Assignment A: Reproduce the Covid-19 and remote notarization passage word for word, starting with "We hope that" and going on through "remote on-demand witnesses.".
Assignment B:
Answer these questions using the passage on Covid-19 and remote notarization:
(i) How many "disinterested" people does it say must currently go with you to visit a notary?
(ii) How many state regimes does it name as a challenge?
(iii) What does it call Covid-19 in its final paragraph?
Assignment C: Write the next part of the passage on Covid-19 and remote notarization, picking up after its final sentence.

Source passage Block Start

We hope that the renewed focus on rethinking requirements around the offline process caused by Covid-19 will help us drive the industry towards a purely digital solution. Not only remote notarisation but also remote on-demand witnesses.
Who has two ‘disinterested’ people sitting around waiting to go visit a notary with you?
Not many, especially with Covid-19. That’s what’s currently required. While there are challenges, particularly dealing with 50 state regimes, we think the wind is in our sales as a matter of public policy. Importantly, we also believe that the processes we are developing will be more secure than existing offline processes.
Besides shifting business priorities, Covid-19 really shifted my mindset. Covid-19 is the ultimate black swan, highlighting fragilities in virtually every aspect of our lives and society. I’ve begun to really think about my business and, indeed, my life from the perspective of reducing my exposure to what I call ‘black swan risk.’ Making myself, my business, and the systems on which I rely more resilient and able to better survive whatever lies ahead.

Source passage Block End
Information given Block Start

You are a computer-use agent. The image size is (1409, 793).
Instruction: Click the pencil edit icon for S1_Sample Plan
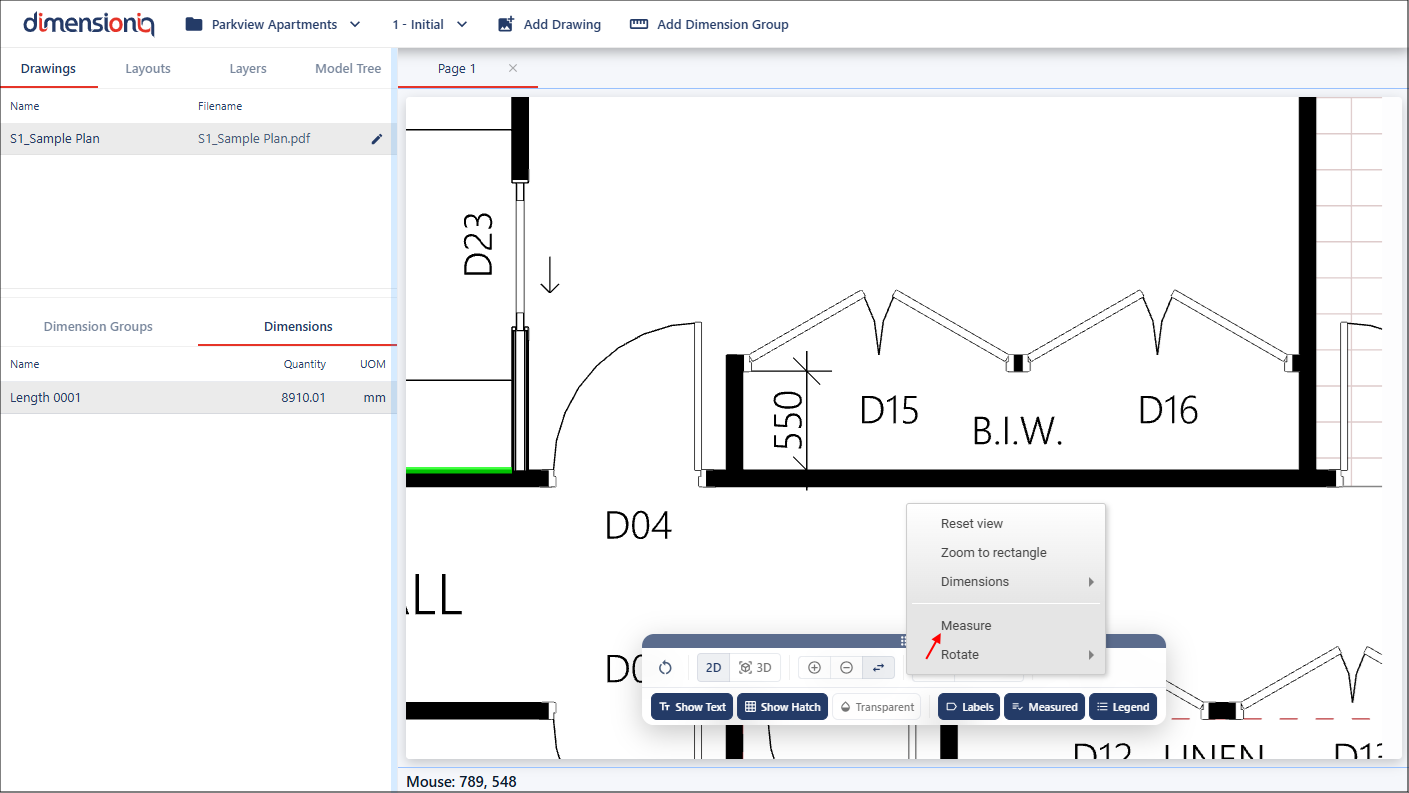coord(377,139)
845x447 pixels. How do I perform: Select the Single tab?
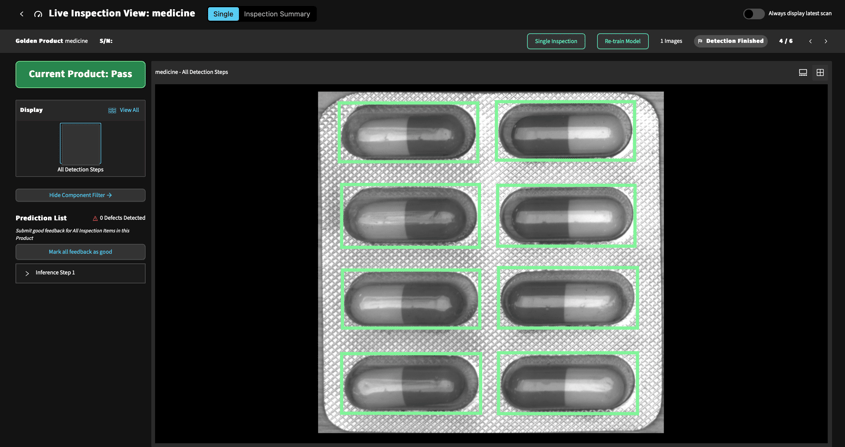[223, 14]
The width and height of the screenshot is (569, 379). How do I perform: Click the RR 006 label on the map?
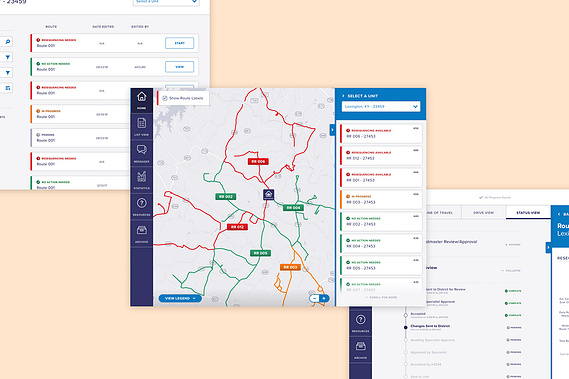258,162
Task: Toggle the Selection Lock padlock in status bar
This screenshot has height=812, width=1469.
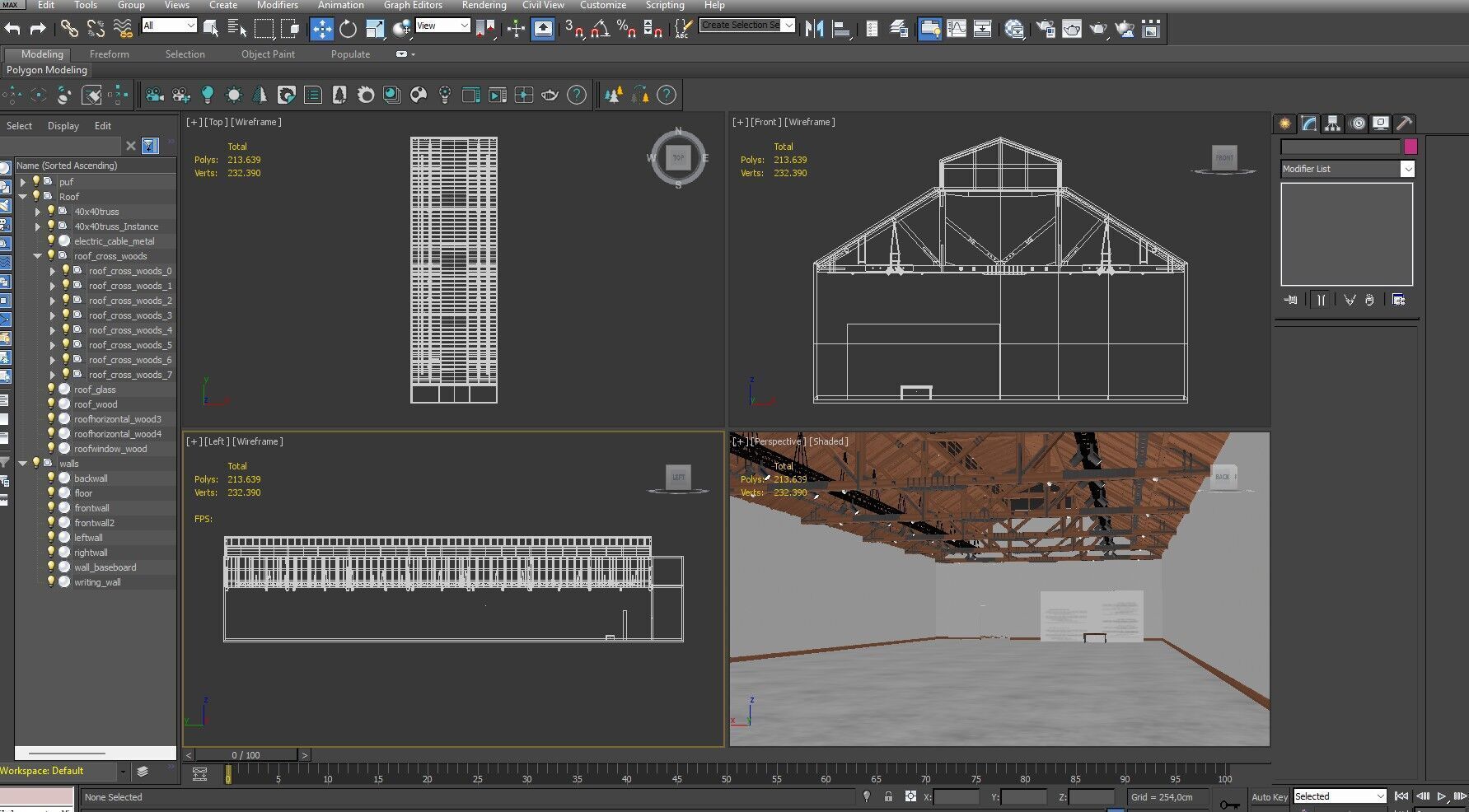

Information given Block End

Final answer A:
We hope that the renewed focus on rethinking requirements around the offline process caused by Covid-19 will help us drive the industry towards a purely digital solution. Not only remote notarisation but also remote on-demand witnesses.

Final answer B:
(i) Two.
(ii) 50.
(iii) The ultimate black swan.

Final answer C:
Embracing remote work
For my team, that means fully embracing remote work and a highly informal process of creating and improving our technology. We talk a lot more than we did across disciplines. No one knows what the future holds and anyone may have a unique perspective. We try to recognise fully that with our cross-functional discussions.
I also encourage everyone to take what would probably be viewed as excessive self-care time during the day. Running, meditating, long walks, whatever your thing, just take some time to reflect. My team is small and virtually everyone needs to be playing chess right now, not checkers.
While we try to work on a similar schedule, my team has a lot of latitude in structuring their day. Many people have kids at home. I have kids at home. Everyone understands. Surely that was the case before but most certainly it is now.
I’ve also learned to be more effective at communicating virtually over the past few months. Little things like having proper lighting on my desk for important meetings and making sure to look in the camera and make eye contact as if in person. I’ve even started using a greenscreen with our company logo repeated behind me (to great effect I might add). Then there’s the ice breakers at the beginning, and the ‘next steps’ discussion at the end. All of this, I feel, has improved.
Probably, this is the most practical advice I have to offer Post-Covid-19: To those just entering the business world, practice the art of the ‘Zoom.’
Get someone to critique you, record yourself, watch yourself, watch others, and get really comfortable with the camera, with pauses, handling interruptions, all that stuff that can easily distract from an otherwise good presentation. Ultimately time spent improving the vehicle you use to deliver your message is almost as important as the actual message.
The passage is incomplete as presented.